Roma, 19 mar – “Si sta come d’inverno in coppa le italiane”. L’avrebbe descritta più o meno così Giuseppe Ungaretti l’ennesima stagione sotto le aspettative delle rappresentative nostrane in Europa. Negli ultimi mesi abbiamo provato a spiegare perché il calcio italico avesse la possibilità di tornare protagonista (per davvero) in campo continentale.

Teoria, analisi, previsioni che ancora una volta sono state prese a pedate dall’insindacabile verdetto del rettangolo verde. A salvare la faccia del movimento, Atalanta e Roma, che ieri sera si sono rispettivamente aggiudicate – non senza sofferenze – i quarti di Europa League e Conference: ad aprile, per fortuna, sarà già primavera. Uno dei termini più abusati in questi giorni dagli addetti ai lavori è senza dubbio lezione. Ammonimento ricevuto dalle nostre “grandi” in lingua spagnola e inglese.
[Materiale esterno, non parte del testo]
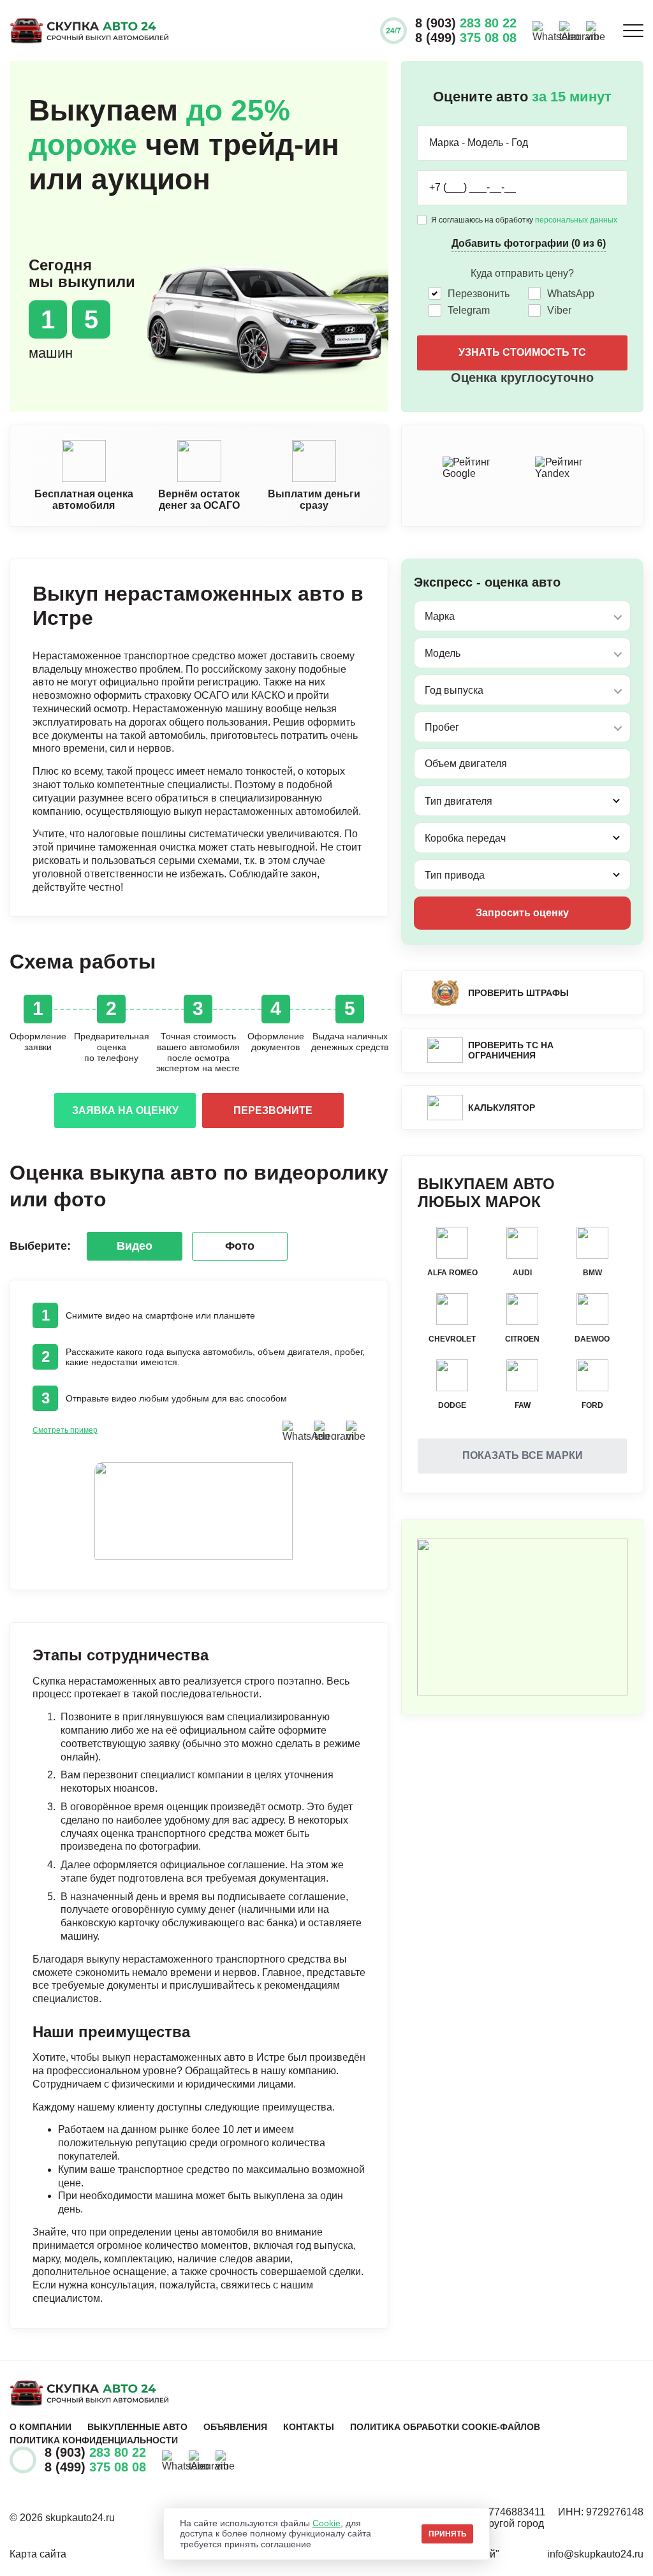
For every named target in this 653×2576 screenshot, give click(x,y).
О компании (40, 2427)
Juventus (ancora) rimandata a settembre

Partiamo dall’eliminazione della Juventus. Bianconeri incapaci all’andata di capitalizzare il gol-lampo, di pregevole fattura tra l’altro, siglato da Vlahovic: subire una rete come quella di Parejo (voragine centrale a difesa schierata su giro palla lento, con Rabiot e De Ligt che letteralmente fanno accomodare in porta il marcatore in maglia gialla) a questi livelli è cosa che non può essere contemplata. Lo 0-3 del ritorno si spiega nella misura in cui le proprie certezze diventano miti incapacitanti. Il corto muso, che nell’arco dei 90 minuti si materializza spesso e volentieri con la vittoria per 1-0, può bastare in Italia quando sei materialmente più forte dei tuoi avversari ma in Europa, dove giocoforza i valori sono maggiormente livellati, non sempre funziona. Quando poi portiere avversario e legni fanno il loro dovere una prestazione tutto sommato discreta si trasforma in fallimento totale.

L’Inter si accontenta di una sufficienza stiracchiata

Diverso nei modi – ma identico nella sostanza – il discorso sull’altra delusa di Champions, l’Inter. L’affermazione nerazzurra ottenuta settimana scorsa a Liverpool infatti altro non è che una vittoria di Pirro. Al di là di rimpianti (la buona ma totalmente sterile oretta dell’andata), rimorsi – leggi alla voce Sanchez – e al netto dei 3 legni colpiti dai padroni di casa, i 180’ lasciano comunque l’impressione che i Reds si siano divertiti come il gatto fa con il topo, ottenendo il massimo risultato con il minimo sforzo, fisico e mentale. Un mese fa, proprio su queste pagine, abbiamo scritto di quanto sia importante l’uso della testa: prima che sul piano atletico la banda di Inzaghi ha pagato (anche in campionato) il dazio della doppia sfida a livello nervoso, involvendo nel giro di poche settimane il proprio marchio di fabbrica – la ricerca del gioco – da sicurezza a feticcio, trascinando l’impotenza europea dentro ai confini nazionali.

Il senso d’inferiorità? Un comodo alibi

La nota di demerito non riguarda però solo le strisciate: in Europa League avrebbe dovuto far meglio la Lazio – contro il Porto passata in vantaggio sia all’andata che al ritorno – e poteva ottenere ben altri risultati il Napoli, vista la sbiadita copia del Barcellona che fu.

Campioni, acquisti, potenziale di spesa: sul divario tra le italiane le altre, per dirla con il nostro Adolfo Spezzaferro, tutti ne parlano (a sproposito). Sì, perché se i milioni di euro aiutano e i grandi giocatori facilitano il ruolo degli allenatori, l’essenza del calcio – gioco di squadra imperfetto ed imprevedibile – non può essere colta né dal singolo né dal portafoglio (chiedere riscontro al PSG). Prendiamo il valore dei 15 sottomarini utilizzati da Emery a Torino che ammontano al prezzo del solo Vlahovic, oppure dei titolari, i quali non arrivano al cartellino di De Ligt: una squadra, il Villarreal con diversi prodotti del vivaio, capace a maggio di alzare l’Europa League – da queste parti manca dal 1999, quando ancora circolavano le lire per intenderci – e ad agosto in Supercoppa di costringere il Chelsea ai rigori. O l’esempio di un’altra “piccola”, il Siviglia, 6 affermazioni continentali in 15 anni.

Insomma a vincere non è (sempre) il più forte. O per lo meno, il prolungato digiuno italico non si spiega esclusivamente termini economici, tecnici e d’intensità: che la mentalità comandi le gambe non è luogo comune, ma dato di fatto. Uscire a testa alta o per un singolo episodio? Il problema castrante, l’avversario insormontabile è averci fatto l’abitudine.